Professor Bernhard Flury, an applied statistician, was on the faculty in the Department of Mathematics at IU's Bloomington campus for more than ten years, starting in 1987. He did research in Multivariate Analysis and was a popular teacher of courses in statistics. For several years he was the director of the Statistical Consulting Center. He was killed by a rockslide while hiking in the Italian Alps in the summer of 1999. At the initiative of his wife Leah, as well as Professor Walter Gautschi (of Purdue University) and several other people, a fund was established in the Mathematics Department to fund a series of lectures in his memory. The first Bernhard Flury Memorial Lecture was given in the spring of 2004 by Professor Jim Schott of the University of Central Florida. Professor Ben Boukai of IUPUI gave the second lecture in 2006. The Department of Statistics began hosting these lectures in 2007.




Please join us for the 2009 Bernhard Flury Memorial Lecture.

 


PAST Flury Lectures


Flury Lecture - A Statistician Looks At Uncertainty
March 03, 2009 -


David Scott - Noah Harding Professor of Statistics, Rice University

Modern science relies on ever more complex models to understand data. Presenting the confidence of model predictions is a grand challenge. Faced with potentially hundreds or thousands of parameters, scientists often perform sensitivity analyses in order to assess the robustness of model predictions.

Such one-at-a-time calculations are useful but limited. Visualization techniques can provide a fuller picture, but the availability of immersive technologies is still expensive and not commonplace. We examine some simple data and discuss the presentation of uncertainty. Avenues for research are described.

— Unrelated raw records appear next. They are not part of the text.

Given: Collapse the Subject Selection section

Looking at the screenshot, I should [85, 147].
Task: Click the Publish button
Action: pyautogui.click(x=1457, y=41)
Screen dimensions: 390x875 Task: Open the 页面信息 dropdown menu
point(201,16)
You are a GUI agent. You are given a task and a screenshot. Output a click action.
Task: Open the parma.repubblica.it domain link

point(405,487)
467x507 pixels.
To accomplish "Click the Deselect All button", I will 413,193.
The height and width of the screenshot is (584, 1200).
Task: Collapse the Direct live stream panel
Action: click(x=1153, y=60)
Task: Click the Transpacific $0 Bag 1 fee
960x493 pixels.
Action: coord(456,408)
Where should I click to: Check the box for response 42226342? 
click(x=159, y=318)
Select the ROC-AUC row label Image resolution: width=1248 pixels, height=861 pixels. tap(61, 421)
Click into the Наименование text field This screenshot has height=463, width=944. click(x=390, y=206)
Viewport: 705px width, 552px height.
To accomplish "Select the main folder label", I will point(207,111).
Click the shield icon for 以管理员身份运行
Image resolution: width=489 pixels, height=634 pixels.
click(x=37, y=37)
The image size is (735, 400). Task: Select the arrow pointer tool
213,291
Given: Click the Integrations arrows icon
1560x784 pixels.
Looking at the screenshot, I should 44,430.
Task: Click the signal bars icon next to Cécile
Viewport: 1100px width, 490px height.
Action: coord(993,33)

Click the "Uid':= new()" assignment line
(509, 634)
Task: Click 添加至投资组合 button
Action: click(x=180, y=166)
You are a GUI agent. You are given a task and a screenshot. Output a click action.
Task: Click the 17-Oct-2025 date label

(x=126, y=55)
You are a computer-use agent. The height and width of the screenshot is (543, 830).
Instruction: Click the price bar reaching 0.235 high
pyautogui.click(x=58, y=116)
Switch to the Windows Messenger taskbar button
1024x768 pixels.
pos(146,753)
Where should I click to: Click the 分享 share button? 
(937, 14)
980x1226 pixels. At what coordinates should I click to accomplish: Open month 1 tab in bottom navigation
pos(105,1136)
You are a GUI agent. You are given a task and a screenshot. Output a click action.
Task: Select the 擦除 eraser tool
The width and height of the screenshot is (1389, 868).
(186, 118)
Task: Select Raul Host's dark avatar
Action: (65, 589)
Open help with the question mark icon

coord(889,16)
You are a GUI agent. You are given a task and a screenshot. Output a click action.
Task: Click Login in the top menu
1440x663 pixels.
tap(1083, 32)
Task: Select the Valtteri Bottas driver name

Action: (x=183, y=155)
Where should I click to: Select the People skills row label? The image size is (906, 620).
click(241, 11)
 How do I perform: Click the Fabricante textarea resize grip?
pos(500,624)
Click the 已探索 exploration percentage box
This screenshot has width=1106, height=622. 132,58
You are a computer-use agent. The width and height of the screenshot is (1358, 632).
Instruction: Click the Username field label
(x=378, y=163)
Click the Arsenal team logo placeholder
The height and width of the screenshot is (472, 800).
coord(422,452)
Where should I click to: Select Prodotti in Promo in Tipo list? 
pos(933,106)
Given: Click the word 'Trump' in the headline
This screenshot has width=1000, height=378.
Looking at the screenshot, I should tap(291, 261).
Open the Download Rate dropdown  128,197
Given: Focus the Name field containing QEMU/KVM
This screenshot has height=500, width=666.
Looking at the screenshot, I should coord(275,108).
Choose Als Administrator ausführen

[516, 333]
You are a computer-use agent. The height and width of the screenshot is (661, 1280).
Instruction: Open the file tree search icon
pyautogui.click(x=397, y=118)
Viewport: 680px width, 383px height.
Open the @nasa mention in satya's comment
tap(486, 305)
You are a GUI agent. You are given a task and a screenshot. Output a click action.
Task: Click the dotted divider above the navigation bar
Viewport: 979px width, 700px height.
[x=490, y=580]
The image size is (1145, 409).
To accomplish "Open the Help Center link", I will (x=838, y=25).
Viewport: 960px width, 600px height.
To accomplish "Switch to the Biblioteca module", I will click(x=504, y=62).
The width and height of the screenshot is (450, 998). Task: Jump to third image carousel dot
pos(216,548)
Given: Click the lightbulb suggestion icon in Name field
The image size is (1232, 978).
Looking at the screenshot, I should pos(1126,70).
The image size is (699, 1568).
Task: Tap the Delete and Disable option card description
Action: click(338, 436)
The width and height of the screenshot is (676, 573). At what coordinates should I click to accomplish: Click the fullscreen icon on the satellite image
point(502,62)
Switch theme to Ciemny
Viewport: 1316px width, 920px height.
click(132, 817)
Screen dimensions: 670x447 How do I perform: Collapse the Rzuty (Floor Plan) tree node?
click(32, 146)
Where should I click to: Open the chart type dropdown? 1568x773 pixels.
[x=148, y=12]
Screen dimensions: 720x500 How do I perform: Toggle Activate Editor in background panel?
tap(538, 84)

Flury Lecture - Current and Future Frontiers in Statistics
March 27, 2008 - RH 100 10am

Professor Peter Hall, University of Melbourne

The availability of powerful computing equipment has had a dramatic impact on statistical methods and thinking, changing forever the way data are analysed. New data types, larger quantities of data, and new classes of research problem are all motivating new statistical methods. We shall give examples of each of these issues, and discuss the current and future directions of frontier problems in statistics.


Flury Lecture - Statistical Analysis of Bullet Lead Compositions as Forensic Evidence
March 08, 2007 - RH 100 4pm

Professor Karen Kafadar of the University of Colorado - Denver & Health Sciences Center

Since the 1960s, the FBI has performed Compositional Analysis of Bullet Lead (CABL), a forensic technique that compares the elemental composition of bullets found at a crime scene to that of bullets found in a suspect's possession. CABL has been used when no gun is recovered, or when bullets are too small or fragmented to compare striations on the casings with those on the gun barrel. The National Academy of Sciences formed a Committee charged with the assessment of CABL's scientific validity. The report, ``Forensic Analysis: Weighing Bullet Lead Evidence'' (National Research Council, 2004), included discussions on the effects of the manufacturing process on the validity of the comparisons, the precision and accuracy of the chemical measurement technique, and the statistical methodology used to compare two bullets and test for a ``match''.

This talk will focus on the statistical analysis: the FBI's methods of testing for a ``match'', the apparent false positive and false negative rates, the FBI's clustering algorithm (``chaining''), and the Committee's recommendations. Additional analyses on data later made available, the use of forensic evidence in general, also will be discussed.